Dealing with large tables (Financial transactions)

  • Hi,

    We have in our production database a large table that is storing financial transactions, currently the table has about 90mlns of rows with 20 GB data space and 26 GB index space. Operations are getting slower, also index maintenance is getting more painful. What are the best practises with dealing with constantly growing big tables like that? I was thinking to create an archive table, schedule a task that would move old records (over a month old) into archive and create an indexed view on the archive with aggregated transactions (for some statistics that we have running). Not sure how much sense does that solution have.

    Let me know your thoughts or provide with some helpful articles, that would be greatly appreciated!

  • That can work.

    Alternately you could aggregate the stuff you remove from the current table and just store the aggregated results if you don't need the details. Other option would be partition the table, that would let you do index maintenance on the partition level (and the older partitions wouldn't be changing, so you'd just need to do it on the current partition), but it won't do much, if anything, for performance.

    If an upgrade to SQL 2016 is on the cards, look at Stretched databases.

    Gail Shaw
    Microsoft Certified Master: SQL Server, MVP, M.Sc (Comp Sci)
    SQL In The Wild: Discussions on DB performance with occasional diversions into recoverability

    We walk in the dark places no others will enter
    We stand on the bridge and no one may pass
  • I need the historical data for the upcoming project of implementing "cash book", also considered partitioning but i found your article, where you clearly explained that this is not a performance tuning technique and is used mostly for fast loading and unloading. I think I'll try with the archive and see how it performs on my dev environment.

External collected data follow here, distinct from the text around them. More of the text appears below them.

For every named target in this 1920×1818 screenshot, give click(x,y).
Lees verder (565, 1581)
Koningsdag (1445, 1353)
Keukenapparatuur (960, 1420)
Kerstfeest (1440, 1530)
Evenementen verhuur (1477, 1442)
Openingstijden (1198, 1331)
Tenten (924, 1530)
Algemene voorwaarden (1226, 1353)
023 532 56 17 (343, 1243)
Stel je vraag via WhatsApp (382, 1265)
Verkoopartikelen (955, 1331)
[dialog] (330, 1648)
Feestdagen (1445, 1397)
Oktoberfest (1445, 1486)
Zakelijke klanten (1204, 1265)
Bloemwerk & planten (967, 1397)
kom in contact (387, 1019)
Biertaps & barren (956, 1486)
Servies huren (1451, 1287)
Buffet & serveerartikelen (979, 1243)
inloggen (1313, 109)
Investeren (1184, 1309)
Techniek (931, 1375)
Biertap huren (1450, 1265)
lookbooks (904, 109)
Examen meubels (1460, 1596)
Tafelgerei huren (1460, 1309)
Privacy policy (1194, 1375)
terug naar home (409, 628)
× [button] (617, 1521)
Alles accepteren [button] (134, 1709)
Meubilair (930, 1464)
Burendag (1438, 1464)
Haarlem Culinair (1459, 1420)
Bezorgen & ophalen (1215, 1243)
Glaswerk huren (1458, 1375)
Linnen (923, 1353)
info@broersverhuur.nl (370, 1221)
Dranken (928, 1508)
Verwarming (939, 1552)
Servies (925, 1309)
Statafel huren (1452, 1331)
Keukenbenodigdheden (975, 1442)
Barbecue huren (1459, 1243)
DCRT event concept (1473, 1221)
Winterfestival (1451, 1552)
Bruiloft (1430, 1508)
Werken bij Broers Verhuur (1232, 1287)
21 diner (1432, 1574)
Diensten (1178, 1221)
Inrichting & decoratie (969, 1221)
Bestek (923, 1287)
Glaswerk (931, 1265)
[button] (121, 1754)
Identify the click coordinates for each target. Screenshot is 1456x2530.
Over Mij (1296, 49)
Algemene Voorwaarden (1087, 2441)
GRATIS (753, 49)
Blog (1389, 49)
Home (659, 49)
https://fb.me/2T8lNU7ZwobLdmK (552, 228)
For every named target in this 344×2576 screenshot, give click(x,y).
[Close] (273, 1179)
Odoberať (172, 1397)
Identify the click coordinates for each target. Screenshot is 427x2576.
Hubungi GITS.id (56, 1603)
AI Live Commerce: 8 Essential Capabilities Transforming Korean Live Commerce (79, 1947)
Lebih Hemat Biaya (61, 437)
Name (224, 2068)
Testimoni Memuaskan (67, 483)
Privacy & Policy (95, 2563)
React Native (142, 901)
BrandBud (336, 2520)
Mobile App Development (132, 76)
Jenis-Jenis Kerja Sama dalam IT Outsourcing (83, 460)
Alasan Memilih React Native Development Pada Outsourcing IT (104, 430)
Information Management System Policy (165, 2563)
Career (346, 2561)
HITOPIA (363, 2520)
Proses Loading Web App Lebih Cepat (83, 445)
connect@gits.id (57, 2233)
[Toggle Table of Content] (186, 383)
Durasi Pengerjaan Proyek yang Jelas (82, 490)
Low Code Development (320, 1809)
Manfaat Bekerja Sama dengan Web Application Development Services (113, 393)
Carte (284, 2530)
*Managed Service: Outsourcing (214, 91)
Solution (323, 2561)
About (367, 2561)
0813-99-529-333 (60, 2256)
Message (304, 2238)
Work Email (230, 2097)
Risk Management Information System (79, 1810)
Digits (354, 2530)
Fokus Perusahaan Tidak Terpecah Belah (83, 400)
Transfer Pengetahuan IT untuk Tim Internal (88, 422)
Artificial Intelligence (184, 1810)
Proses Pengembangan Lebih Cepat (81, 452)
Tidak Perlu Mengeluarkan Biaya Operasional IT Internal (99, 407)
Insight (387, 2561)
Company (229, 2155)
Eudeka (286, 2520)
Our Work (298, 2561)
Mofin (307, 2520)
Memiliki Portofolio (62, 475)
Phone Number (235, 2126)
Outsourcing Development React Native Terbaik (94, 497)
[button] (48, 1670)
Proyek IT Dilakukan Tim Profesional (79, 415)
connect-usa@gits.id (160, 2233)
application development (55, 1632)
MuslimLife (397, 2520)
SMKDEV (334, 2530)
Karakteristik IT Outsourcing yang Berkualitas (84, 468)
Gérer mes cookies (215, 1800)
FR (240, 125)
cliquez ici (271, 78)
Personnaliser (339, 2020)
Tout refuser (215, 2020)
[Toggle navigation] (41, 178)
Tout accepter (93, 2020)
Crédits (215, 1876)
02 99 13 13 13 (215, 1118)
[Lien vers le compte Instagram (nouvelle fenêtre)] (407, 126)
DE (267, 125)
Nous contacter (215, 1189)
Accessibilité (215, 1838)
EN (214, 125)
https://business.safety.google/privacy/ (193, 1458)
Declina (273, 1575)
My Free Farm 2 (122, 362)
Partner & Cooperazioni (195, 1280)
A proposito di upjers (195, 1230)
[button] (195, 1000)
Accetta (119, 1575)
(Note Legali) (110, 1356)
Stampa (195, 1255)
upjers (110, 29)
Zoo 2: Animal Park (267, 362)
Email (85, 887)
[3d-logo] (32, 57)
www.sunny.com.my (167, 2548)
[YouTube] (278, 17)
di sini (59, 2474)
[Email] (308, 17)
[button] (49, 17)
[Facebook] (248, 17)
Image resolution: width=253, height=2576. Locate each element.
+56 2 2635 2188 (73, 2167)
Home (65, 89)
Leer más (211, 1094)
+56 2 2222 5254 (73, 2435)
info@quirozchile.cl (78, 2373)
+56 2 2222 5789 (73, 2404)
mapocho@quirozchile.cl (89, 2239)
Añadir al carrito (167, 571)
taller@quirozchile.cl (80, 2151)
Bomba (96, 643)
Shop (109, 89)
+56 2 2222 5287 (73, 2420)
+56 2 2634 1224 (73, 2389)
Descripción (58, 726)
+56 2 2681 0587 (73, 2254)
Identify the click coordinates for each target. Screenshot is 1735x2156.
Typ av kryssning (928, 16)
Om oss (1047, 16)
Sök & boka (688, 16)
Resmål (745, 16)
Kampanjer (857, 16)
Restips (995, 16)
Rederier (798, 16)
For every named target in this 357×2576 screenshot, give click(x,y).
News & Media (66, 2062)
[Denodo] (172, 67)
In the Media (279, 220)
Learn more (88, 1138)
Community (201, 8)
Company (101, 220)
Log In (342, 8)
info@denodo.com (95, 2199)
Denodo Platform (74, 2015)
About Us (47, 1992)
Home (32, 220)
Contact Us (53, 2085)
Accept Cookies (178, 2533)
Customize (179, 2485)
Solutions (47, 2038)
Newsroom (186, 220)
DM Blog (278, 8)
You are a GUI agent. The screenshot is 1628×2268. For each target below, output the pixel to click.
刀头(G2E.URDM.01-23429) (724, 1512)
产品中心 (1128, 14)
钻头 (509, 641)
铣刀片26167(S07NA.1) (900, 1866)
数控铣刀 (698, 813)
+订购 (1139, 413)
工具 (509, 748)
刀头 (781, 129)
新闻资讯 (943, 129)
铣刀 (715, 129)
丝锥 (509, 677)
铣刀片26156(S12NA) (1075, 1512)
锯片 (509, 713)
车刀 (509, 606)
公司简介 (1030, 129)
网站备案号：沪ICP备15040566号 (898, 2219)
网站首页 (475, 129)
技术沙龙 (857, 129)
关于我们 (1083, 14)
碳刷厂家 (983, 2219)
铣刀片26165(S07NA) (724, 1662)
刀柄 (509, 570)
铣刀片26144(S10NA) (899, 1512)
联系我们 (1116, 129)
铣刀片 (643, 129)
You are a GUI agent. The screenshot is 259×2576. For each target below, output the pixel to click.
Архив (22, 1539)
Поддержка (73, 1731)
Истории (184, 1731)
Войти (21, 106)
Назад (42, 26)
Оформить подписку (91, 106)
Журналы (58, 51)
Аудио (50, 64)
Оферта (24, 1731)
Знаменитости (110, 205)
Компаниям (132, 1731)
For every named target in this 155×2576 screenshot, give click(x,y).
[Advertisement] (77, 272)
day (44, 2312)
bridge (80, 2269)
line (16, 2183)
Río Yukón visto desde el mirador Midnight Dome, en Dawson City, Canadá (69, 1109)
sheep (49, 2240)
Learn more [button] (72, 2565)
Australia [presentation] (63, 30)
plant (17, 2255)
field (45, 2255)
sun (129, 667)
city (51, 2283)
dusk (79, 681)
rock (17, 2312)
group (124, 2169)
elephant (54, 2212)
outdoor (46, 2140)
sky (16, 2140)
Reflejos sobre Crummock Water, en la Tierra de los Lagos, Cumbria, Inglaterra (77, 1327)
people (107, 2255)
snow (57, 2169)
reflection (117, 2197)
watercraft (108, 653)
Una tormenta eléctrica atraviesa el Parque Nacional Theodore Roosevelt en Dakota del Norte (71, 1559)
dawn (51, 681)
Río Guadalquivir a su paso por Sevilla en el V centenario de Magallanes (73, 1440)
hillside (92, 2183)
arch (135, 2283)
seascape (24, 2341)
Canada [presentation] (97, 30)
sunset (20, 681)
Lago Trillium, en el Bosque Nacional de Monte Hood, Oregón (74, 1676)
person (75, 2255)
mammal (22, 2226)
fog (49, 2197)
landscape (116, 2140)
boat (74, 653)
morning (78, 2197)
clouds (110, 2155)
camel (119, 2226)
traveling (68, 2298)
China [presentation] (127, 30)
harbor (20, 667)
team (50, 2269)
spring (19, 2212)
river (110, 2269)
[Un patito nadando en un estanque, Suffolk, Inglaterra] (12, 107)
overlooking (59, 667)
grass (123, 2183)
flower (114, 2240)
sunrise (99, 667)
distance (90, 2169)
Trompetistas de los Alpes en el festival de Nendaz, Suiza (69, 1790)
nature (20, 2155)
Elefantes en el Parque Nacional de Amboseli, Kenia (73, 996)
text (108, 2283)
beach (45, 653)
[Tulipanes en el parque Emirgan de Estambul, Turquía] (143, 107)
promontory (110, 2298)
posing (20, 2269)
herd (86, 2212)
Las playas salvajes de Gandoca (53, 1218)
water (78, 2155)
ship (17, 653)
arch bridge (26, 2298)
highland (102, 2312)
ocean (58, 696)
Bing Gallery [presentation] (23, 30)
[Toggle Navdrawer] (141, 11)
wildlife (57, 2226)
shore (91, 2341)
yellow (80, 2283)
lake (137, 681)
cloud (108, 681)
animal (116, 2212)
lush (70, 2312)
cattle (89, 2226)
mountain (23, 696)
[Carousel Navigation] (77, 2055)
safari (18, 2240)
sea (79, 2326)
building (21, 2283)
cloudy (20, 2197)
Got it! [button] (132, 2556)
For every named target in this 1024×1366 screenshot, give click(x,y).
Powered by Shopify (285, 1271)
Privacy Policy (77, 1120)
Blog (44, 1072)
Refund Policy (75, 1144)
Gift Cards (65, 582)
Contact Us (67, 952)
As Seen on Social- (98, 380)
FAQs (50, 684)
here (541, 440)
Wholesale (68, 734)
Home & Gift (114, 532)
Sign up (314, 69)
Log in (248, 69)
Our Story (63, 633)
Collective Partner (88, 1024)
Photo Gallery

  • 1) IIRC, partitioning is an Enterprise Edition only feature. That could preclude it's use right off the bat.

    2) Partitioning CAN make SOME or even MOST queries run very fast AND allow for high concurrency. There's a lot of caveats, provisos, limitations, gotchas, etc. there though.

    3) Having the same data on the same database with it's hardware, virtualization (possibly), settings, etc. will do almost nothing for performance other than your index/stats mx work.

    4) I would REALLY take a look at wait stats and IO stalls and hardware/VM/etc sizing/config and see if there aren't improvements available there. I have NEVER been to a client where even half of that stuff was optimal, and usually it is a very low percentage.

    Best,
    Kevin G. Boles
    SQL Server Consultant
    SQL MVP 2007-2012
    TheSQLGuru on googles mail service

  • TheSQLGuru (3/14/2016)


    1) IIRC, partitioning is an Enterprise Edition only feature. That could preclude it's use right off the bat.

    2) Partitioning CAN make SOME or even MOST queries run very fast AND allow for high concurrency.

    It's not often that we disagree but I have to disagree with these two.

    Partitioned views are available in the Standard Edition and I actually prefer them over Partitioned Tables for many reasons.

    As for performance, I've never seen queries in partitioned tables beat a properly indexed monolithic table using a proper query. A lot of people think they get better performance with partitioning simply because their poorly written code no longer does a full table scan thanks to some lucky miracle known as partition elimination. Writing a proper query against a properly indexed monolithic table to do the same thing typically blows the doors off the partitioned version.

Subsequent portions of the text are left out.